Highclere is situated in North Hampshire, about 5 miles south of Newbury, the nearest town, on the Newbury to Andover Road (A343).
The village is dominated by Highclere Castle, the traditional home of the Earl of Carnarvon and his family.

Highclere has become, in recent times, a commuter area for the industrial and commercial areas surrounding it - Newbury, Reading and Basingstoke as well as London to which there is a rail link from Newbury.

The general name Clere in Anglo-Saxon documents was used to cover Highclere and Burghclere, so it is difficult to identify the manor of Highclere as distinct from Burghclere.
Although in the early thirteenth century the two were separately accounted for on the Pipe Rolls of the Bishopric of Winchester, they followed the same descent.
The first Earl of Carnarvon was created Baron Porchester of Highclere in 1780.
The seat of the Earls of Carnarvon is the nineteenth century Highclere Castle, which stands on the site of the palace of the bishops of Winchester, the original owners of the parish.
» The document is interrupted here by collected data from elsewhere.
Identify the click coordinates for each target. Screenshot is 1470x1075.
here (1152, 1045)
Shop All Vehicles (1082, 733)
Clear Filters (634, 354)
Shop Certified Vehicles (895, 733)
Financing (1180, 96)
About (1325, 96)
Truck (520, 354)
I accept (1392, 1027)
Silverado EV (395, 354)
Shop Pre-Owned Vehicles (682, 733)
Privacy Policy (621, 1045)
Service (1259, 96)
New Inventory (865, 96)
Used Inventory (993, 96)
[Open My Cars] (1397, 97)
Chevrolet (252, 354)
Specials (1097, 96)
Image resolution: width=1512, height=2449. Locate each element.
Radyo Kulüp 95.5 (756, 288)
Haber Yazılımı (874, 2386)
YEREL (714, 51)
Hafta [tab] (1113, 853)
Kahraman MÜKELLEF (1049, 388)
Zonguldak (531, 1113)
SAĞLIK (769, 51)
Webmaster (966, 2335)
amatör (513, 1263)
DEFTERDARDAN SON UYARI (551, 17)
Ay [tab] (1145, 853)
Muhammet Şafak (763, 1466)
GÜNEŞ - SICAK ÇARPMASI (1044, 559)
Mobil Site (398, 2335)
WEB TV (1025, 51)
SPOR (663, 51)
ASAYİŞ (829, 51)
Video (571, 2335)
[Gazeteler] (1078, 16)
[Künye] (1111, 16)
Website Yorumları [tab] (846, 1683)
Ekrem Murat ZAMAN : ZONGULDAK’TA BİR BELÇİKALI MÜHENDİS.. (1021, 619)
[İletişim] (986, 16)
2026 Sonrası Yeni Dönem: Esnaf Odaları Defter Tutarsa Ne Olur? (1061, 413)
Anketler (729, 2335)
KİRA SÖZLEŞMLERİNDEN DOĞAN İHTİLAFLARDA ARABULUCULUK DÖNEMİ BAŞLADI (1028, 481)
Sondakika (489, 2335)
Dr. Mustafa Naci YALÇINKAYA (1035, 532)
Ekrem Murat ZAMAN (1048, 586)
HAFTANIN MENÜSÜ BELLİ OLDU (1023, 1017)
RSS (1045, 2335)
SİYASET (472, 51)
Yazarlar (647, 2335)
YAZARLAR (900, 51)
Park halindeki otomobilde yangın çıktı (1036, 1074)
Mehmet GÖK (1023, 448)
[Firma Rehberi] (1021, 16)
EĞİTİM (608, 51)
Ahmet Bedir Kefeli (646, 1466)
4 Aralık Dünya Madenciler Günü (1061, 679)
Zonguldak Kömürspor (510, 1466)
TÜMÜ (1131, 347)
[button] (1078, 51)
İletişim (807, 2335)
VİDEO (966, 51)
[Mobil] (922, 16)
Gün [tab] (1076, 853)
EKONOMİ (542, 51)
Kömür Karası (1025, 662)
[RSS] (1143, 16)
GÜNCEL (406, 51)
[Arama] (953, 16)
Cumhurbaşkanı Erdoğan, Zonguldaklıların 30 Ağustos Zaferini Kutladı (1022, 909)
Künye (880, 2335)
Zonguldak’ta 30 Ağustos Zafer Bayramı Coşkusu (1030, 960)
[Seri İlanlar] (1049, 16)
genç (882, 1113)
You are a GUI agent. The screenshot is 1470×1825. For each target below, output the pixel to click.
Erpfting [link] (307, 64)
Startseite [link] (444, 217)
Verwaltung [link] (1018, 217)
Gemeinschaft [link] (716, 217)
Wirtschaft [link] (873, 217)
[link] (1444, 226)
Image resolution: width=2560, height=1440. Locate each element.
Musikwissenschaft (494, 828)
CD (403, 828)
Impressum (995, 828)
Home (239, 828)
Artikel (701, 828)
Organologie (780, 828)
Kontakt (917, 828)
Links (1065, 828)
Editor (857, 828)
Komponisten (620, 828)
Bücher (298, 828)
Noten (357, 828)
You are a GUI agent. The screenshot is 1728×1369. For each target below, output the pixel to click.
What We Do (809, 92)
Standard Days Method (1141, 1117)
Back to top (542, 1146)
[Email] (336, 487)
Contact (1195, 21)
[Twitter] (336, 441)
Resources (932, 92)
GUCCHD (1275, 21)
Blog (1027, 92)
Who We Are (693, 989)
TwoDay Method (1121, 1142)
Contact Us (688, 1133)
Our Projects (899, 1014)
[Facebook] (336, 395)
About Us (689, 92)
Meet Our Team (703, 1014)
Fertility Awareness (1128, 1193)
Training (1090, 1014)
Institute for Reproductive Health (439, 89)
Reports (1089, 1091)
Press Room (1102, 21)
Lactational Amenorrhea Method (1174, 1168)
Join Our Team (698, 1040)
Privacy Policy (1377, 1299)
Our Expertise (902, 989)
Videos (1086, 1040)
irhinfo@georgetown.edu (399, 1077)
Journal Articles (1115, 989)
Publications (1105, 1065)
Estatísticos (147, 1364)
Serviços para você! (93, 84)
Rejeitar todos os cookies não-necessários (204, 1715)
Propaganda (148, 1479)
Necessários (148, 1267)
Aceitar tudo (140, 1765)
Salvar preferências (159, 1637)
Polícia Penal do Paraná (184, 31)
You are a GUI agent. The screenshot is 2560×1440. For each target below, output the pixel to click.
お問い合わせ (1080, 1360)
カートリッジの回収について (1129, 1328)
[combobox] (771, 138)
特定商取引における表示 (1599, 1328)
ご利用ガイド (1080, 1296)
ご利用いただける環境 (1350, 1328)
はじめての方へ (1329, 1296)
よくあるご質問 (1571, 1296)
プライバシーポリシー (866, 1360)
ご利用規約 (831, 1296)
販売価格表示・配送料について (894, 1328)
Highclere Park is said to be one of Capability Brown's masterpieces, with a circumference of thirteen miles. On Beacon Hill is the grave of the fifth Earl of Carnarvon, who died in Egypt in 1923 after opening the tomb of Tutankhamen with Howard Carter, another enthusiastic archaeologist. Some say that the Earl died as a result of an ancient curse laid on the tomb centuries ago.
The Earl had expressed a wish to be buried in a coffin made of Highclere oak, so when his body was brought back to England the sixth Earl chose a site on Beacon Hill overlooking the ancestral home.

The present church is the third in Highclere and was built in 1870 by Sir Gilbert Scott for the fourth Earl and his memorial in it is a pair of windows showing a choir of angels.

There are no shops and no post office. In fact, Highclere has almost become a rural commuter suburb with some farming.

There are two private schools in the village.

One is a preparatory school (Thorngrove) for children up to the age of 13 years and the other is a specialist school linked to the Catholic Church. Otherwise, children from the village attend the Infant and Junior schools in Woolton Hill.